_STATED PROBLEM_
Collect every line below that contains the string "sync", matching case exactly, and copy each one out in full.

_EXTRACTED INFORMATION_
####################
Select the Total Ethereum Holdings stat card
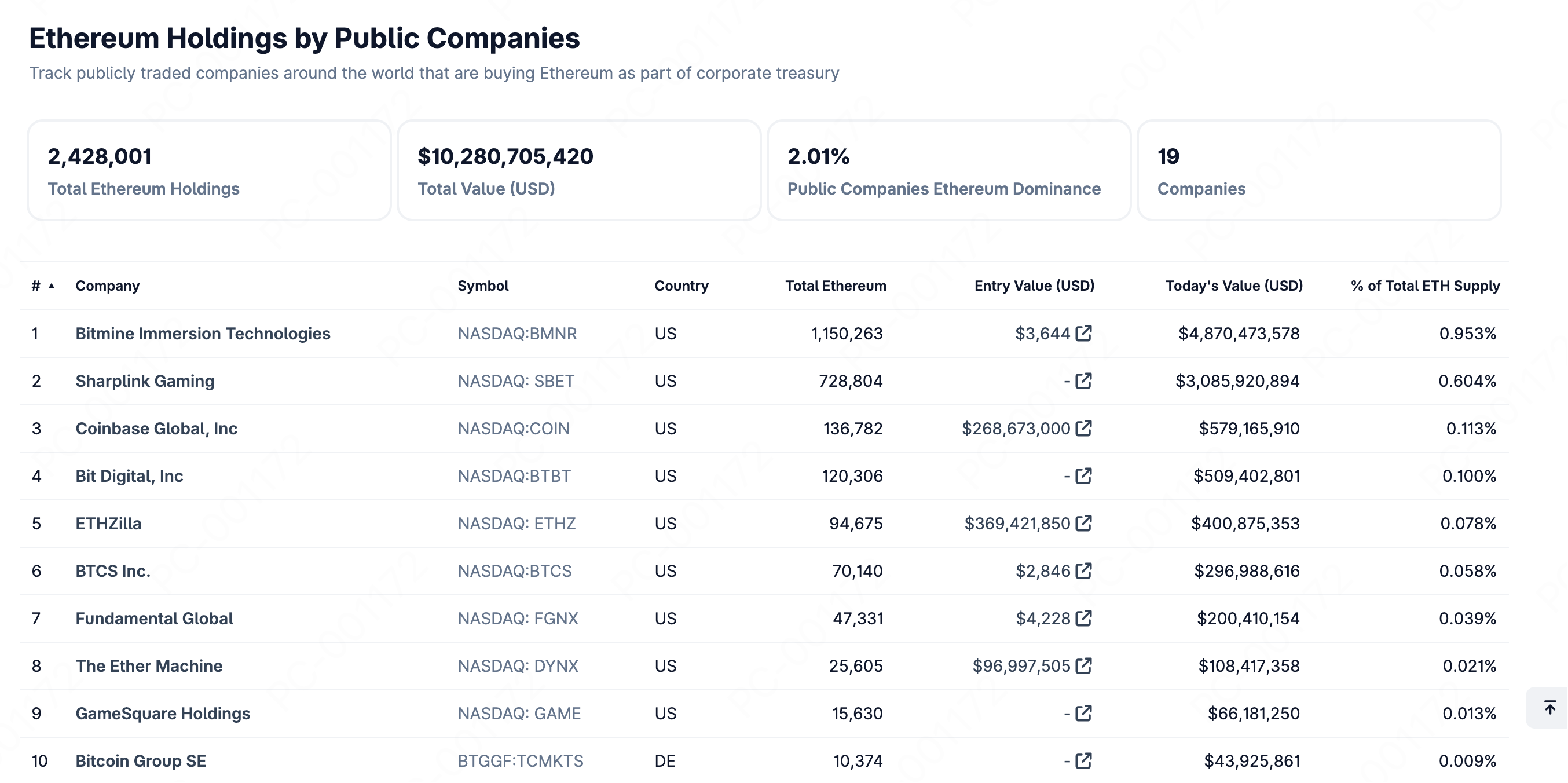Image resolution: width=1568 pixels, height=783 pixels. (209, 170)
####################
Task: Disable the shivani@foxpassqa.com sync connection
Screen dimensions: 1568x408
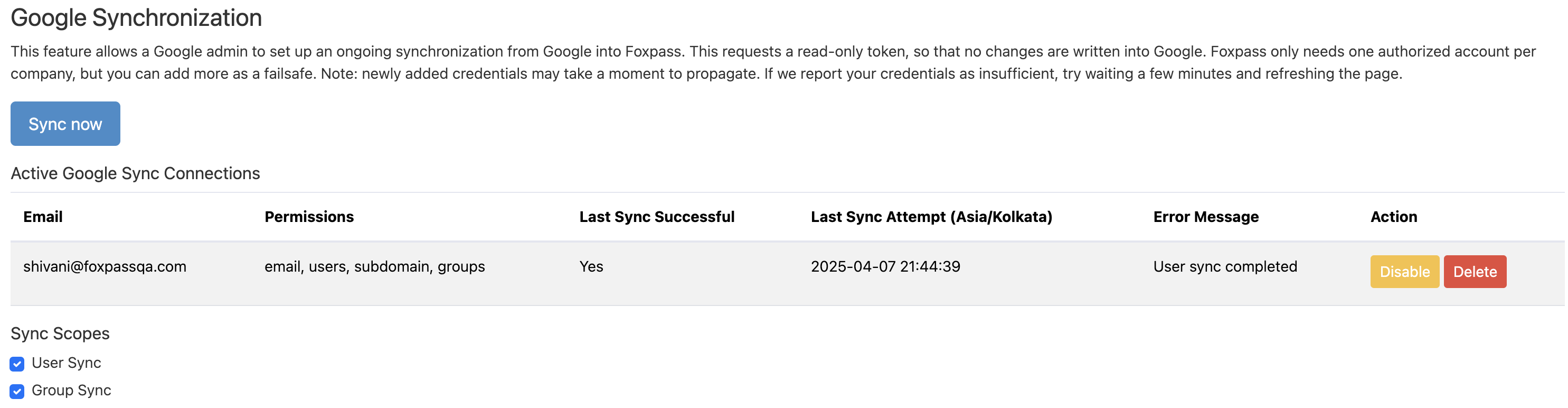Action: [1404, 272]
####################
_EXERCISE SOLUTION_
Task: Disable the shivani@foxpassqa.com sync connection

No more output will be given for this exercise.